They recite that the Union representative brought up the topic of dress
code at the session and appeared supportive of management's efforts to
improve the image of the Service.

   /13/ During his testimony Dolan referred to several meetings held
with the Union.  His use of the term "we said" or "we told the Union,"
in addition, does not make it clear that these comments re jeans and
contact versus non-contact employees were made at the April 5 meeting.

   /14/ On cross-examination Jacobs testified that the Union did not say
they agreed to no jeans;  that there was no objection from the Union or
no counterproposal-- just "expression of general agreement."

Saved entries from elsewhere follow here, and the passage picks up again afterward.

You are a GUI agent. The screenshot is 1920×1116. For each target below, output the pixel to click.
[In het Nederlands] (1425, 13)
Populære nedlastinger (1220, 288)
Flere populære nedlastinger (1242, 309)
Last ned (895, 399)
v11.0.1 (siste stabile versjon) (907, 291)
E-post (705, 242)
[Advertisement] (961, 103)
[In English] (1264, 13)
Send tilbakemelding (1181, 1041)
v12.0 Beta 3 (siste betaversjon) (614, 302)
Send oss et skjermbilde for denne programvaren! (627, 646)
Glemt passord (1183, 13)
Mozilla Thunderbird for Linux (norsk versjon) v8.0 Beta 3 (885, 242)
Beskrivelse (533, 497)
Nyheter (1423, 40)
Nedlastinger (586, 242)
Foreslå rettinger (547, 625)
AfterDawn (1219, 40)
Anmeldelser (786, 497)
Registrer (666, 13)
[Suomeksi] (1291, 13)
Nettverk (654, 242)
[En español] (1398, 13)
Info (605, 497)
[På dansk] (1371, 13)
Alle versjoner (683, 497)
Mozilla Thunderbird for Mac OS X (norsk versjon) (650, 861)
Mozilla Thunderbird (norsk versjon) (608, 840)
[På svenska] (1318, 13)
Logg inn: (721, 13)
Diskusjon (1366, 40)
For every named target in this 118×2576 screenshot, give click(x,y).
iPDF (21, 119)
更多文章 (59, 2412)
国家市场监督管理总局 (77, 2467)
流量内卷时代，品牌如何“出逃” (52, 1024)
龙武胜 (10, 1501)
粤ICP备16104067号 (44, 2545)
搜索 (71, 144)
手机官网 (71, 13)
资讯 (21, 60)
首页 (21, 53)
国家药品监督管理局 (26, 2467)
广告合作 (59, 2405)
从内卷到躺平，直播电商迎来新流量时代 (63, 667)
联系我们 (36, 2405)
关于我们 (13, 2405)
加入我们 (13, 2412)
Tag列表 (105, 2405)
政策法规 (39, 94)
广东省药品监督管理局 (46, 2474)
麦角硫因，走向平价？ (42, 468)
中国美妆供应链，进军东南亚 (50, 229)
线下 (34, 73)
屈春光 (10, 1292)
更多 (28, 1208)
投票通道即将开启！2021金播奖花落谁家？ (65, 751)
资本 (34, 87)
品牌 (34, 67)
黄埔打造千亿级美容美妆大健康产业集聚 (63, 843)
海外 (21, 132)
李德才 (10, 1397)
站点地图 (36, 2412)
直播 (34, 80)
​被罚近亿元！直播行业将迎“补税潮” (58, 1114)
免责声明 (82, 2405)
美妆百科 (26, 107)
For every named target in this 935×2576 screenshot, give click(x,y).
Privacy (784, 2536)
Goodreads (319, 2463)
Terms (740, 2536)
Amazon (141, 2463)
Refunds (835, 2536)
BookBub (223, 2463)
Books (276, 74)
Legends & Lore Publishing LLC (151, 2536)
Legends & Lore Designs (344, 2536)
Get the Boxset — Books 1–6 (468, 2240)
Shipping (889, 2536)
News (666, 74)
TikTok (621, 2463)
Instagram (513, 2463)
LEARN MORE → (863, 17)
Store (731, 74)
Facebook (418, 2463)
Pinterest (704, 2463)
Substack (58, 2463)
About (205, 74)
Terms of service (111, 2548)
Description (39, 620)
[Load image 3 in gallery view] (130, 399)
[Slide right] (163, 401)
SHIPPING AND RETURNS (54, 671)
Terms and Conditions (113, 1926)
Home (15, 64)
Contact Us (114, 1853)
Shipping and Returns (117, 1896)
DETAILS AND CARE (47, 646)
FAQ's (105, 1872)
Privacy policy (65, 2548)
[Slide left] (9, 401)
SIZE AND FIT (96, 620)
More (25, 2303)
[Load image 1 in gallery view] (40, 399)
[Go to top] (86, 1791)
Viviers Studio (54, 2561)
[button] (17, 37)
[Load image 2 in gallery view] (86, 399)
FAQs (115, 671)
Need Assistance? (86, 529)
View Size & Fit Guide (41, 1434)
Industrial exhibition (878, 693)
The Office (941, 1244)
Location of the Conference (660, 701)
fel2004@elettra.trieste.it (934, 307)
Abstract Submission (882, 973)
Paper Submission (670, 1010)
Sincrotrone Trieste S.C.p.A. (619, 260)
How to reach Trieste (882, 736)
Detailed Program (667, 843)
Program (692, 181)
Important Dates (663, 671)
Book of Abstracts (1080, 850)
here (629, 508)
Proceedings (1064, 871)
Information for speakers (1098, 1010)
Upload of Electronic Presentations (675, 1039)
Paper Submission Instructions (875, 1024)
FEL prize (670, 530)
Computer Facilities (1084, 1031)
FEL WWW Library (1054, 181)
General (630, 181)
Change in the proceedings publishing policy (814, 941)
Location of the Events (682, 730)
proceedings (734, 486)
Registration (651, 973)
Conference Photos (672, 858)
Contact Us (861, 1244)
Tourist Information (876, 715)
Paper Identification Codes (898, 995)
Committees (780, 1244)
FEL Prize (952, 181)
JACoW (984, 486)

   /15/ The parties are in substantial dispute as to whether Ovalle and
Jacobs agreed that the prohibition against wearing jeans should apply to
all employees.  The Union official testified he finally agreed that all
employees who have contact with the public would not wear jeans.
Respondent's Director testified there was an agreement that all
employees (contact and non-public contact) were to be prohibited from
wearing jeans.  A resolution as to this issue, i.e. the agreement
reached, will be discussed under "conclusions," infra.

   /16/ Carl Speer testified that the Union was invited to attend
meetings with managers;  that meetings be arranged so that Union steward
could attend each one.

   /17/ A similar meeting was held with the Collection Division staff on
June 1, and the same comment made re feedback from the staff.

   /18/ Jacobs testified that, at this point in time, perhaps everything
had not been clarified.

   /19/ Several of Respondent's witnesses testified that Union steward
Benny Hicks was present at a unit meeting conducted by manager Claudia
Guzman on November 15.  Hicks testified he was not present at any such
unit meeting;  that he was conducting an audit at a taxpayer's place of
business in downtown Houston during the entire day.  While the different
testimonies are conflicting, the undersigned does not believe it
necessary to resolve credibility in this instance in view of the
ultimate determination and conclusions re the sufficiency of
notification by Respondent to the Union concerning the dress code

   /20/ Testimonies were adduced as to particular meetings that were
held on such date with employees by managers Betty Hill (CSB Resource
Management Division), Doris Countryman (CSB unit manager), and Claudia
Guzman (CSB support unit).

   /21/ See Home Committee Report (H.R. 11280)-- H.R. Rep. No. 95-1403,
95th Cong., 2d Sess., at 52-53(1978).

   /22/ While the parties have referred to Hill's record as "minutes,"
it should be observed that they are labeled "meeting notes." Despite the
fact that no evidence appears as to whether they were prepared in
advance of the meeting, or how recorded, they have been treated herein
as having been made in the regular course of business as required under
7114(b)(4)(A) of the Statute.

   /23/ This particular issue between the parties provokes comment that,
if not so irresolute, the parties could have avoided this litigation.
Firstly, the Respondent had little to suffer by disclosing the notes of
the meeting in view of the fact that they contain no information of any
significance to the Union.  Neither were any privileged or secretive
details contained therein.  Further, the Union could have availed itself
of the opportunity, offered by Respondent, to review the notes.  In that
instance, it could have been assured that no mention was made of the
dress code, or jeans, and thus, foregone insisting upon its production.
Less adamant behavior by either party, less controversy.

   /24/ An issue may well be posed for determination as a result of the
fact that management made the data available to the Union, and the
latter failed or refused to examine or review same.  It raises the query
as to whether a union, under such circumstances, may properly fault an
agency for not furnishing the document to the bargaining agent.  Had the
Union looked at the minutes, management may never have been called upon
to provide a copy to it.  In view of the conclusions already reached,
the undersigned finds it unnecessary to resolve such issue.